More than 300 global teams participating in the ASC18 Student Supercomputer Challenge will challenge the machine reading comprehension in the coming months, a highly challenging artificial intelligence contest set by Microsoft. All ASC18 participant teams will independently develop the machine reading comprehension, asking and answering algorithm models with CNTK deep learning framework, and receive training with the latest super computation technology in combination with a dataset called MS MARCO, in an attempt to make the machine answer questions more accurately.
Enabling a machine to complete reading comprehension and question answering in connection with natural languages is one of the core difficulties of artificial intelligence (AI) and a core difficulty in the current intelligent voice interaction and man-machine dialogues. In general, people can easily summarize an article after completely reading it by giving its character, place, process, etc. The research on machine reading comprehension is to endow a computer with reading ability equal to a man, i.e., to make the computer read an article and then answer any questions related to the information therein. Such ability which is easy for a man but hard for a computer. For quite a long time, the research on natural language processing is based on sentence-level reading comprehension. For instance, the computer is provided with a sentence, and then made to comprehend the subject, object, verb, attribute, adverbial and complement, character, process, etc. therein. However, comprehension of long texts has long been a difficulty in the research, because it involves research content of a higher dimension such as consistency between sentences, context and inference.
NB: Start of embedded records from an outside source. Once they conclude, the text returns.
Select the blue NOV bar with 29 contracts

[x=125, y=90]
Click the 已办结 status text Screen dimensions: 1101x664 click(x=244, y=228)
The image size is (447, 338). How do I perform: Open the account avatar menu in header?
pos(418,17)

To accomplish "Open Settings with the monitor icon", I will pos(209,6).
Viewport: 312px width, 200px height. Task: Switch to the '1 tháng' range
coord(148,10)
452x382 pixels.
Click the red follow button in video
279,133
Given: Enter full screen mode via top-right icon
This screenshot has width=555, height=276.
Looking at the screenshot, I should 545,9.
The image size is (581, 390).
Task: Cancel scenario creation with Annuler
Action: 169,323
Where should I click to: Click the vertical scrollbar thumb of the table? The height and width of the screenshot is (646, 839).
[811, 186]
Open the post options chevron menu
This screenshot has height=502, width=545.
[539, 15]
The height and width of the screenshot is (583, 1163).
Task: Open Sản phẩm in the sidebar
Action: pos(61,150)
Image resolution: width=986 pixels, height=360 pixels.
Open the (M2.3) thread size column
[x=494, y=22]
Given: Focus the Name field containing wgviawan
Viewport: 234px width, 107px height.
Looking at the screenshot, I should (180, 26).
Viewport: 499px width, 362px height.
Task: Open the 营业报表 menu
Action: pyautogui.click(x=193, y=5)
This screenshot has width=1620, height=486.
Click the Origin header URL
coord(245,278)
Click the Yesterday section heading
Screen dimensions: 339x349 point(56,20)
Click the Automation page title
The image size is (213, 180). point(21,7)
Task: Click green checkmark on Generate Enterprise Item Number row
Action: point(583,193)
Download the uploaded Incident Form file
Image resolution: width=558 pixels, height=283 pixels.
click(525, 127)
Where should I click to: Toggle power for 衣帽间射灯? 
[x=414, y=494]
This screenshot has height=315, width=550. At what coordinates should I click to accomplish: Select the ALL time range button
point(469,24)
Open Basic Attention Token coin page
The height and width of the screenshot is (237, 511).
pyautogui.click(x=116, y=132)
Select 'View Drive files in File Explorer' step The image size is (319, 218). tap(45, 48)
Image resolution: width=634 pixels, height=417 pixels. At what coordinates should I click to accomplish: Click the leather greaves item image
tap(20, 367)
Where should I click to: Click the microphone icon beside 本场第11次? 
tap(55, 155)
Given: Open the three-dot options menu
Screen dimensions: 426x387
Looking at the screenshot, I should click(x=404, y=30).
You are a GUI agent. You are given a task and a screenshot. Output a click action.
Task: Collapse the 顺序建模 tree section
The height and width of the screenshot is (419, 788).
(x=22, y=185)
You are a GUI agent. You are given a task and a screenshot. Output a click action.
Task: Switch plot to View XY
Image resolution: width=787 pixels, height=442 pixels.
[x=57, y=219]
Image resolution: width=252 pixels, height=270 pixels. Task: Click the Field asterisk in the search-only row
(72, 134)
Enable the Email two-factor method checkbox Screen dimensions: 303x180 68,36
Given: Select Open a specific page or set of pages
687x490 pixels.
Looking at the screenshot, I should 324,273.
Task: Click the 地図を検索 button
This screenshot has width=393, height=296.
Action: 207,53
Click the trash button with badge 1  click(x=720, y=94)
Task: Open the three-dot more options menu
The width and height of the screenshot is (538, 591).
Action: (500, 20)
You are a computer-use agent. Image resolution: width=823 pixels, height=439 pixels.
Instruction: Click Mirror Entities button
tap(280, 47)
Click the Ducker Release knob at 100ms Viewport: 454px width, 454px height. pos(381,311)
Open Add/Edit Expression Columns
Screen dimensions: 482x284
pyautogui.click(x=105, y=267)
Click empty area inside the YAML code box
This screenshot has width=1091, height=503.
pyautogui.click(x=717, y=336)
At present, top-level AI experts and scholars of Microsoft, Carnegie Mellon University and Stanford University are working on this complicated task. It means that this current weak AI will take a big step towards strong AI if this goal is realized. As shown in the most recent ranking list of a text comprehension challenge called SQuAD (Stanford Question Answering Dataset) launched by Stanford University not long ago, the EM (Exact Match, meaning the complete match between the predicted and real answers) value of the R-NET model submitted by the Natural Language Computation Team, Microsoft Research Asia on January 3, 2018 was scored 82.650, being the highest point and first to exceed human’s 82.304.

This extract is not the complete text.